## WORK TO BE COMPLETED
The response should contain every record, reproduced exactly.

## Dataset entries
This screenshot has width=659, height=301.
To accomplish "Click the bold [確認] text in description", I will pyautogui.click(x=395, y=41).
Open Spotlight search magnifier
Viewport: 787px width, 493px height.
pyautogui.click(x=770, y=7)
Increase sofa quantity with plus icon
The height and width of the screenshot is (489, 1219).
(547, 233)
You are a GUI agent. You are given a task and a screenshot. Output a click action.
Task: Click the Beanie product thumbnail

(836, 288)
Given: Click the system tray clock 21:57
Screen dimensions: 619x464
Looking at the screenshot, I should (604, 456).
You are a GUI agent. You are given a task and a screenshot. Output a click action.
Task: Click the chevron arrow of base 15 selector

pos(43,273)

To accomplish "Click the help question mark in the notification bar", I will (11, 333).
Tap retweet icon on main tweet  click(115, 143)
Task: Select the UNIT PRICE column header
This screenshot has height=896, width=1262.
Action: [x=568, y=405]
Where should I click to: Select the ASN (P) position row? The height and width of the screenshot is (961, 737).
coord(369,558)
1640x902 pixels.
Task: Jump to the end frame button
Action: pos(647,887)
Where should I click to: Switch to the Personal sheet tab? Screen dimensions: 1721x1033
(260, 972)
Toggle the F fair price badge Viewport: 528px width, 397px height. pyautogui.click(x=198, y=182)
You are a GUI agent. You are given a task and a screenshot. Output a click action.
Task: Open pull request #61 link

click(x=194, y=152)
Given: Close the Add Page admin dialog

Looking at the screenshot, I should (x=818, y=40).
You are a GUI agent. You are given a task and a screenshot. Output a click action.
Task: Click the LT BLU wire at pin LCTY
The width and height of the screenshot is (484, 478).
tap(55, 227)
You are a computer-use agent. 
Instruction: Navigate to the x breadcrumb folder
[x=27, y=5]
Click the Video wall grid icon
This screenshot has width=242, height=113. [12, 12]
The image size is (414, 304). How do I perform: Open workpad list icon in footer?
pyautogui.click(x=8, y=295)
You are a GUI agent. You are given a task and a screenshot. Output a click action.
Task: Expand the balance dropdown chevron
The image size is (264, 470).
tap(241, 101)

## EXPECTED ANSWER
This screenshot has width=659, height=301.
To accomplish "Click the bold [確認] text in description", I will pyautogui.click(x=395, y=41).
Open Spotlight search magnifier
Viewport: 787px width, 493px height.
pyautogui.click(x=770, y=7)
Increase sofa quantity with plus icon
The height and width of the screenshot is (489, 1219).
(547, 233)
You are a GUI agent. You are given a task and a screenshot. Output a click action.
Task: Click the Beanie product thumbnail

(836, 288)
Given: Click the system tray clock 21:57
Screen dimensions: 619x464
Looking at the screenshot, I should (604, 456).
You are a GUI agent. You are given a task and a screenshot. Output a click action.
Task: Click the chevron arrow of base 15 selector

pos(43,273)

To accomplish "Click the help question mark in the notification bar", I will (11, 333).
Tap retweet icon on main tweet  click(115, 143)
Task: Select the UNIT PRICE column header
This screenshot has height=896, width=1262.
Action: [x=568, y=405]
Where should I click to: Select the ASN (P) position row? The height and width of the screenshot is (961, 737).
coord(369,558)
1640x902 pixels.
Task: Jump to the end frame button
Action: pos(647,887)
Where should I click to: Switch to the Personal sheet tab? Screen dimensions: 1721x1033
(260, 972)
Toggle the F fair price badge Viewport: 528px width, 397px height. pyautogui.click(x=198, y=182)
You are a GUI agent. You are given a task and a screenshot. Output a click action.
Task: Open pull request #61 link

click(x=194, y=152)
Given: Close the Add Page admin dialog

Looking at the screenshot, I should (x=818, y=40).
You are a GUI agent. You are given a task and a screenshot. Output a click action.
Task: Click the LT BLU wire at pin LCTY
The width and height of the screenshot is (484, 478).
tap(55, 227)
You are a computer-use agent. 
Instruction: Navigate to the x breadcrumb folder
[x=27, y=5]
Click the Video wall grid icon
This screenshot has width=242, height=113. [12, 12]
The image size is (414, 304). How do I perform: Open workpad list icon in footer?
pyautogui.click(x=8, y=295)
You are a GUI agent. You are given a task and a screenshot. Output a click action.
Task: Expand the balance dropdown chevron
The image size is (264, 470).
tap(241, 101)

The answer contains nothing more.